## YOUR TASK
Write out exactly the lines of the entries below from the one holding "Smart Homes and Wi-Fi (26, 940)" to the one holding "October 2022 (16, 1265)", inclusive, and leave out all other lines.
══ DATA TO PROCESS ══
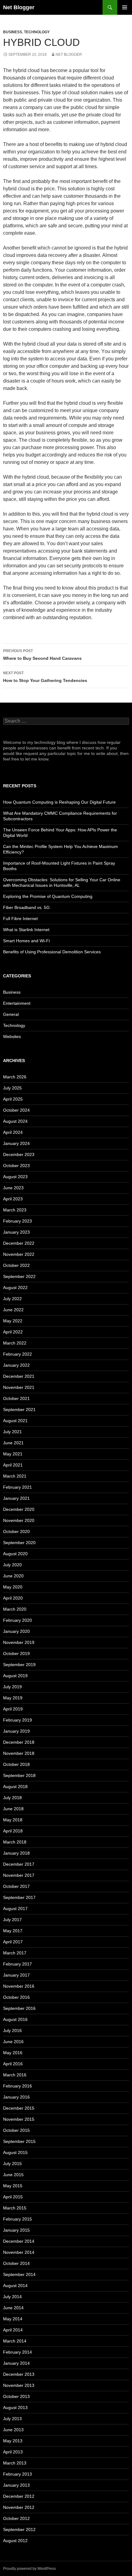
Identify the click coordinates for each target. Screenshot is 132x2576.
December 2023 (18, 1154)
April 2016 (13, 2063)
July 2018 (12, 1797)
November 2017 (18, 1875)
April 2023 (13, 1198)
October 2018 (16, 1764)
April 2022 (13, 1331)
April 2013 (13, 2451)
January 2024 (16, 1143)
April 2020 (13, 1598)
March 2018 (14, 1842)
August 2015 (15, 2152)
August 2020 (15, 1553)
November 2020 (18, 1520)
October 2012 (16, 2518)
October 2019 (16, 1653)
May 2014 (12, 2318)
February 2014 (17, 2352)
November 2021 (18, 1387)
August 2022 (15, 1287)
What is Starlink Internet (26, 929)
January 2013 (16, 2485)
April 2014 (13, 2329)
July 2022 (12, 1298)
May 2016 (12, 2052)
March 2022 (14, 1343)
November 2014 (18, 2252)
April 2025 (13, 1099)
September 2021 (19, 1409)
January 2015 (16, 2230)
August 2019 (15, 1675)
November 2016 (18, 1986)
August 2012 (15, 2540)
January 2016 (16, 2097)
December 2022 (18, 1243)
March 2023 (14, 1209)
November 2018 (18, 1753)
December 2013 (18, 2374)
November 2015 (18, 2119)
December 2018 (18, 1742)
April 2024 (13, 1132)
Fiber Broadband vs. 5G (26, 907)
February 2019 (17, 1720)
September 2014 (19, 2274)
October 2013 (16, 2396)
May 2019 (12, 1697)
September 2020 (19, 1542)
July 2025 (12, 1087)
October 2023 (16, 1165)
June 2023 (13, 1187)
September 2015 (19, 2141)
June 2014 (13, 2307)
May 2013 (12, 2440)
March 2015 (14, 2207)
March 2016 (14, 2074)
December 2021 (18, 1376)
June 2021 (13, 1442)
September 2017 (19, 1897)
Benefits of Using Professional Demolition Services (52, 951)
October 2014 (16, 2263)
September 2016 (19, 2008)
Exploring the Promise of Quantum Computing (47, 896)
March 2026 (14, 1076)
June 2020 (13, 1575)
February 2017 (17, 1963)
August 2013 (15, 2407)
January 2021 (16, 1498)
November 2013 (18, 2385)
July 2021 (12, 1431)
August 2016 (15, 2019)
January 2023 (16, 1232)
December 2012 (18, 2496)
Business (12, 32)
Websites (12, 1036)
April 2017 (13, 1941)
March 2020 (14, 1609)
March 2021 (14, 1476)
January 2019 (16, 1731)
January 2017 (16, 1975)
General (11, 1014)
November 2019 (18, 1642)
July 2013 (12, 2418)
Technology (37, 32)
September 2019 (19, 1664)
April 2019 (13, 1708)
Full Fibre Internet (20, 918)
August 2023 (15, 1176)
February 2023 (17, 1221)
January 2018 (16, 1853)
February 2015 (17, 2219)
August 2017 (15, 1908)
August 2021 (15, 1420)
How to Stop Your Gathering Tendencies (45, 677)
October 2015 (16, 2130)
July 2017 (12, 1919)
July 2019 (12, 1686)
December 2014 (18, 2241)
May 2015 (12, 2185)
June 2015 (13, 2174)
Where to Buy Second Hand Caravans (42, 655)
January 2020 (16, 1631)
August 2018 (15, 1786)
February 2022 (17, 1354)
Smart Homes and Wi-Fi (26, 940)
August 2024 (15, 1121)
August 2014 (15, 2285)
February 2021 (17, 1487)
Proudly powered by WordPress (29, 2568)
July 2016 (12, 2030)
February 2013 (17, 2474)
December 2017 (18, 1864)
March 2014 (14, 2341)
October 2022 (16, 1265)
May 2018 (12, 1819)
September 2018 (19, 1775)
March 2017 (14, 1952)
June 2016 (13, 2041)
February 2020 (17, 1620)
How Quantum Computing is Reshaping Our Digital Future (59, 802)
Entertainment (16, 1003)
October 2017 (16, 1886)
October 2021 (16, 1398)
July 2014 (12, 2296)
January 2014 (16, 2363)
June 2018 (13, 1808)
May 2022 (12, 1320)
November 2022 (18, 1254)
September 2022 (19, 1276)
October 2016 (16, 1997)
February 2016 (17, 2085)
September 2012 (19, 2529)
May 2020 (12, 1586)
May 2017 (12, 1930)
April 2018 (13, 1830)
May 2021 (12, 1453)
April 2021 (13, 1464)
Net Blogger (18, 7)
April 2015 (13, 2196)
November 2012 (18, 2507)
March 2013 (14, 2462)
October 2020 (16, 1531)
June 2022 (13, 1309)
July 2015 (12, 2163)
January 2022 (16, 1365)
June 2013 (13, 2429)
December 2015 (18, 2108)
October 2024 (16, 1110)
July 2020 (12, 1564)
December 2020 (18, 1509)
═══
## RESPONSE TO THIS TASK
Smart Homes and Wi-Fi (26, 940)
August 2024 (15, 1121)
August 2014 (15, 2285)
February 2021 (17, 1487)
Proudly powered by WordPress (29, 2568)
July 2016 (12, 2030)
February 2013 (17, 2474)
December 2017 (18, 1864)
March 2014 (14, 2341)
October 2022 (16, 1265)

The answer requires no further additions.